MAC has had success working with influencers in the past. In a partnership with influencer Patrick Starrr, the #MACPatrickStarrr hashtag drove $7.6 million earned media value (EMV) from 250 unique ambassadors, according to Tribe Dynamics co-founder and president Conor Begley.
“Nearly 50 percent of influencers used the hashtag in more than one post, indicating a sustained interest in the collaboration,” he said. Starrr himself drove a total of $3.6 million EMV across 194 posts, while the MAC x Patrick Starrr collection garnered $10.9 million from 447 unique ambassadors. This is a prime example of a best-in-class, meaningful influencer collaboration, added Begley.
Newer brands like Morphe and Colourpop are also testing rapid influencer drops and getting more personal with influencers — Morphe even calls them “extended fam” on its site. Regular Morphe collaborators include Manny Gutierrez (aka Manny Mua), Laura Lee and Bretman Rock. According to Tribe Dynamics, in the first quarter of this year, all three were the top EMV-driving ambassadors for Morphe. And the Morphe x Bretman Rock Babe in Paradise Highlighter Palette ranked in the first quarter’s top 15 mass cosmetics products, overall.
Colourpop, too, is another brand banking on sustained influencer relationships to create buzz, according to Begley. Through their work with the brand, beauty influencers Kathleen Fuentes (aka Kathleen Lights) and Karen Gonzalez raked in $3 million and $1.4 million EMV across their 75 and 67 posts, respectively. And these posts didn’t feel foreign to their massive audiences, either. In 2017, Fuentes and Gonzalez independently posted upward of 63 times about Colourpop. With conversion and traffic like that, clearly, influencer co-branded product collaborations will continue to be the norm in beauty.

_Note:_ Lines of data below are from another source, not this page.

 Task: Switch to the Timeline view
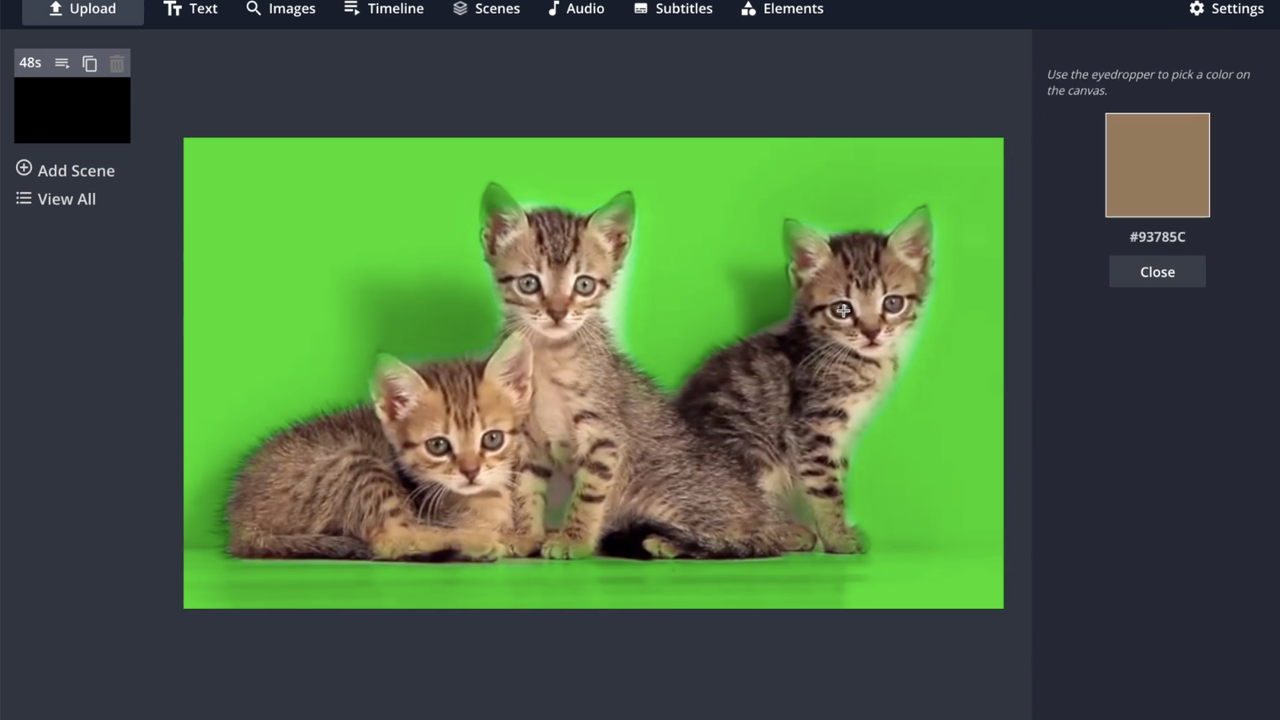(x=383, y=9)
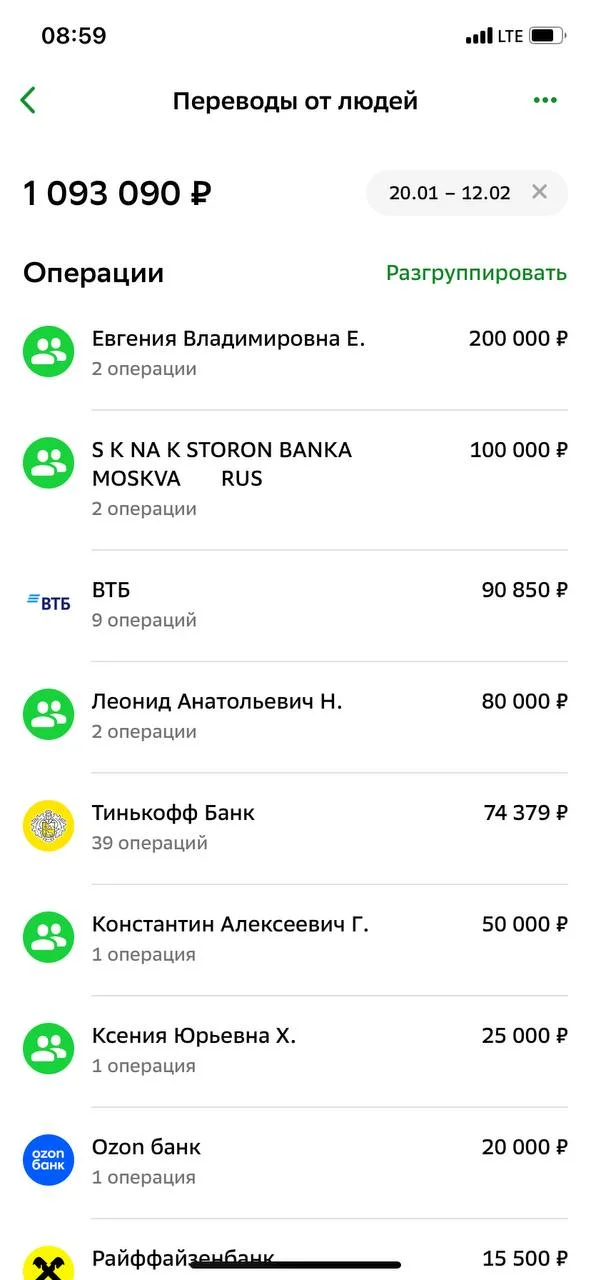Select the icon next to Ксения Юрьевна Х.

[48, 1047]
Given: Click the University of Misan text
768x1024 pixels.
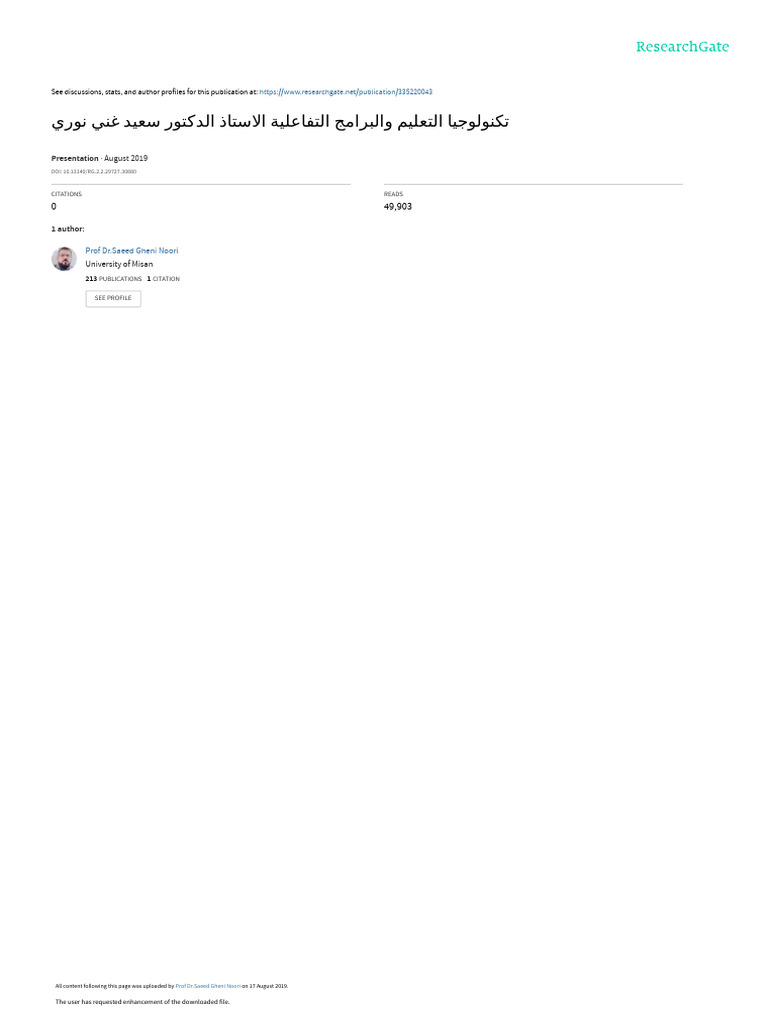Looking at the screenshot, I should tap(119, 264).
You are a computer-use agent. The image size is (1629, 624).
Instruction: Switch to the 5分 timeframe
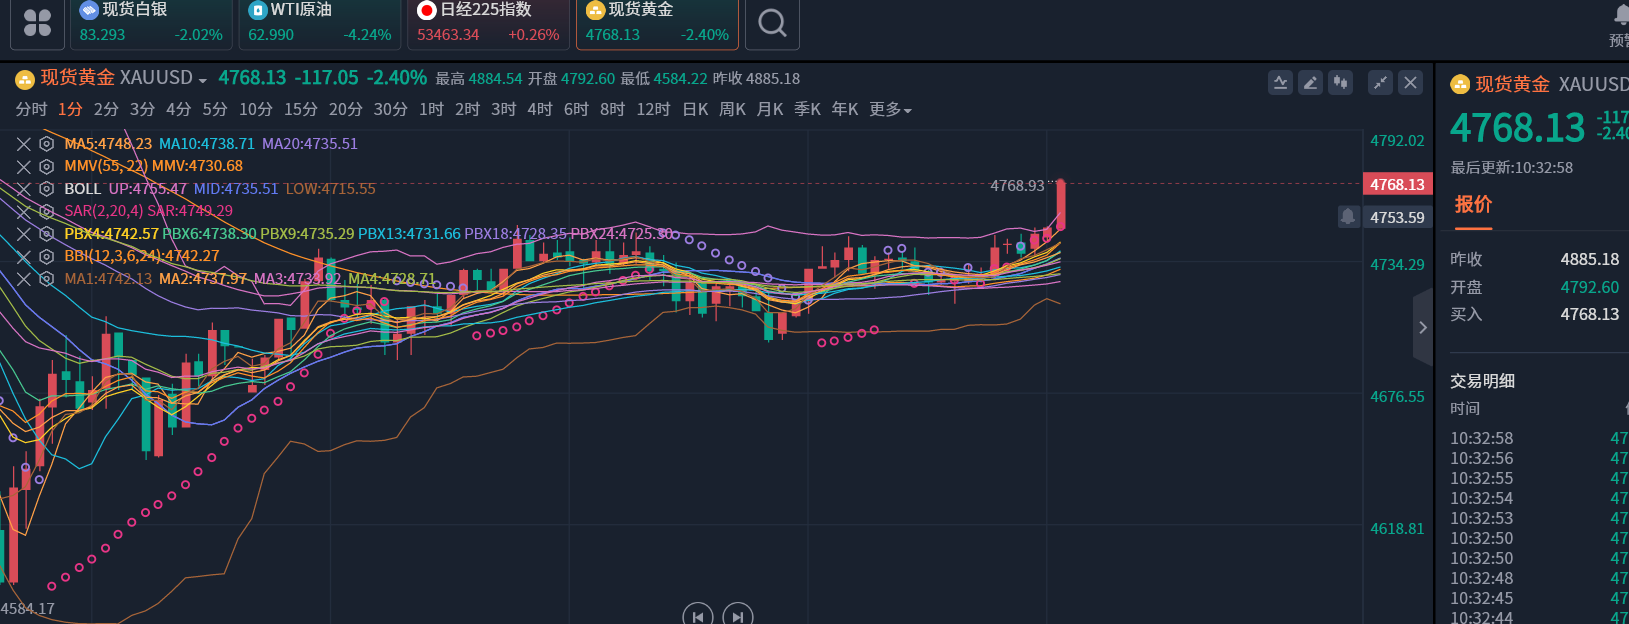(215, 109)
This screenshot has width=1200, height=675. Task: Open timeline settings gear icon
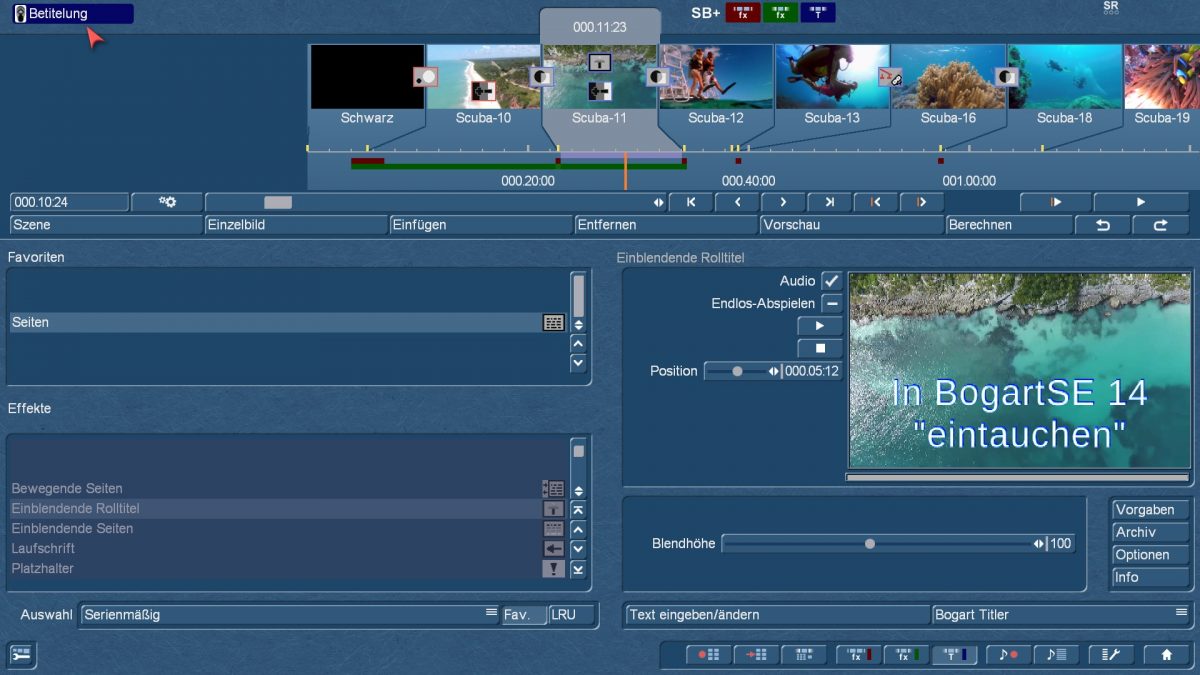tap(167, 202)
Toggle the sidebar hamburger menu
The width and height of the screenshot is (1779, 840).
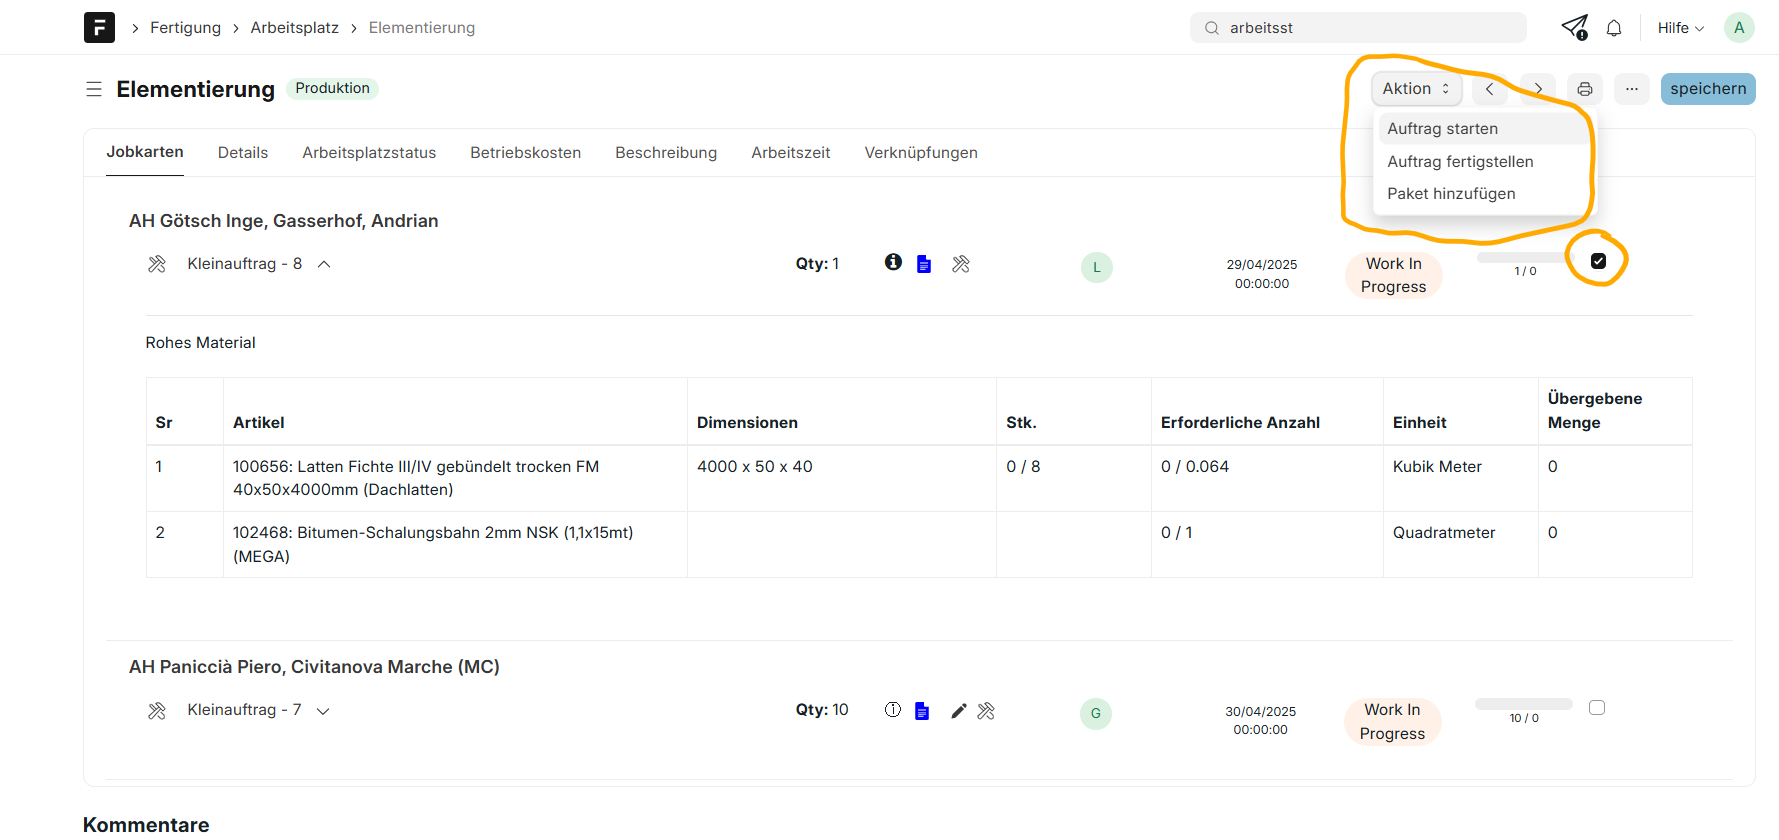coord(94,89)
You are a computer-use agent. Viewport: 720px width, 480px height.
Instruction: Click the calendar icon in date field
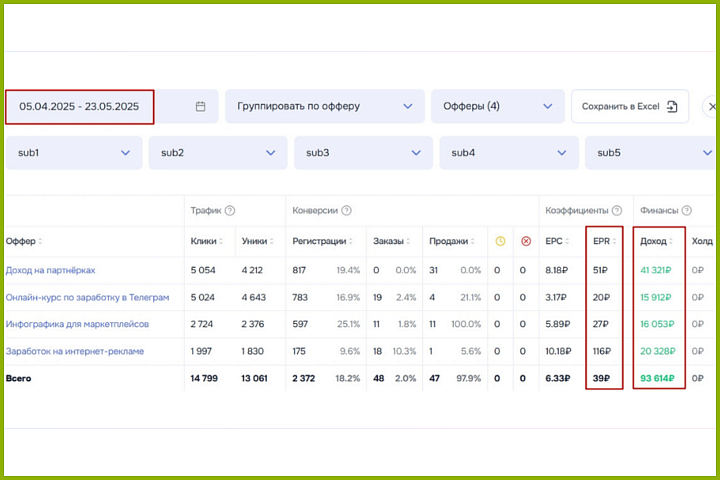(200, 106)
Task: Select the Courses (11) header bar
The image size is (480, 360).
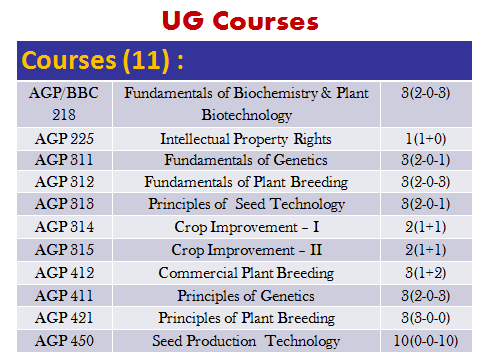Action: 244,60
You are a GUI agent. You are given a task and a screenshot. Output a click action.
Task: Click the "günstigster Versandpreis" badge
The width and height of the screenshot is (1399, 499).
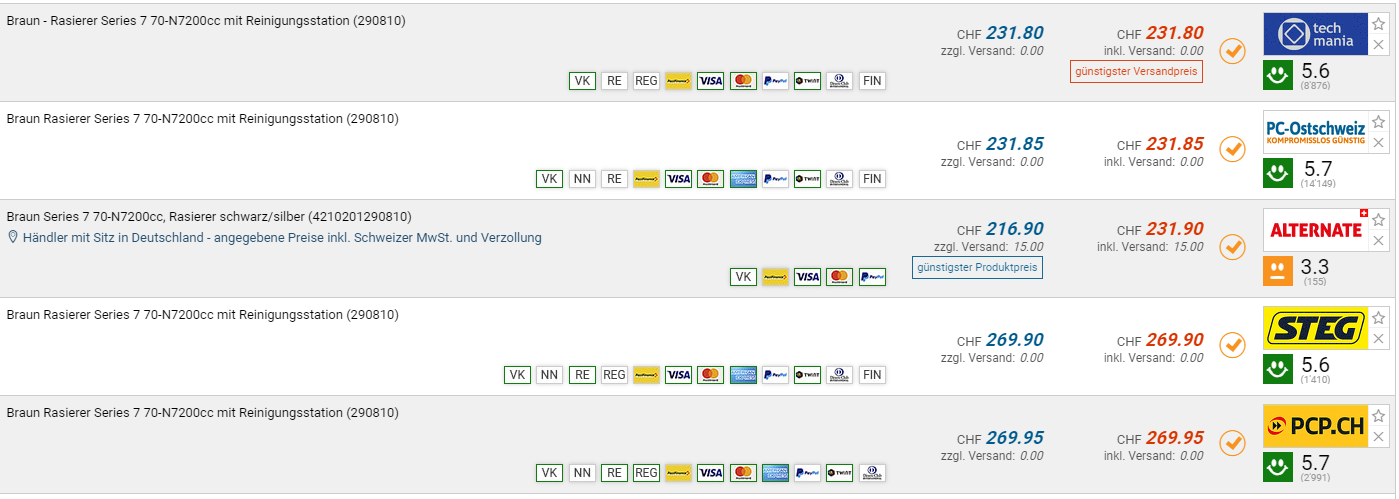[x=1135, y=72]
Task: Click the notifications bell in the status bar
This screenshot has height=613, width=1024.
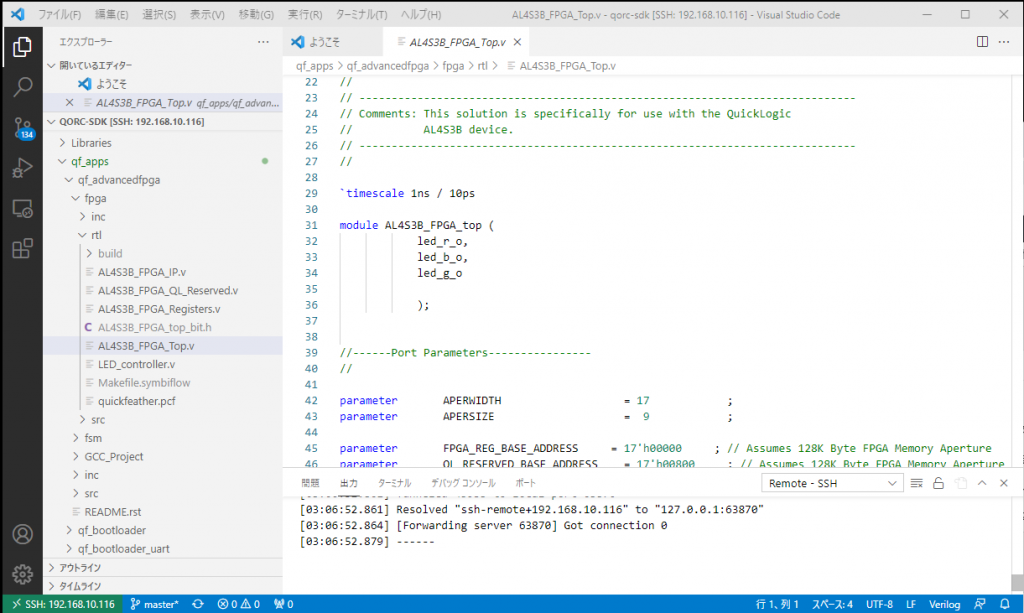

The number of makeup collaborations have been growing over the past few years in the prestige beauty channel, but they still remain a small percentage of the overall market, said Larissa Jensen, beauty analyst at NPD Group. “A major factor playing into the success of collaborations is authenticity,” she said. “Morphe’s reputation was both founded in, and accelerated by, the influencers that have consistently reviewed and used the brand’s products on their social pages.”
However, not all collaborations are guaranteed to succeed, especially as more established brands flood the market with product and famous personalities. “Those collaborations that leverage values important to today’s consumers, like authenticity, nostalgia and value-based pricing are more likely to succeed in the crowded market and drive growth for the brands that pursue them,” she said.
These co-branded collabs also give influencers the potential opportunity to build out their own brands down the road, like makeup artist-turned-cosmetics mogul Huda Kattan, who is now valued at upward of $1 billion, or beauty influencer Tati Westbrook, who launched her own Halo Beauty line earlier this year.
Although that is yet to be seen for MAC’s latest group of influencers, the brand did start seeding interest around Tang and Bright’s collaborations with the brand as far back as January. Tang’s initial single post about the impending launch garnered nearly 26,000 likes and 1,000 comments.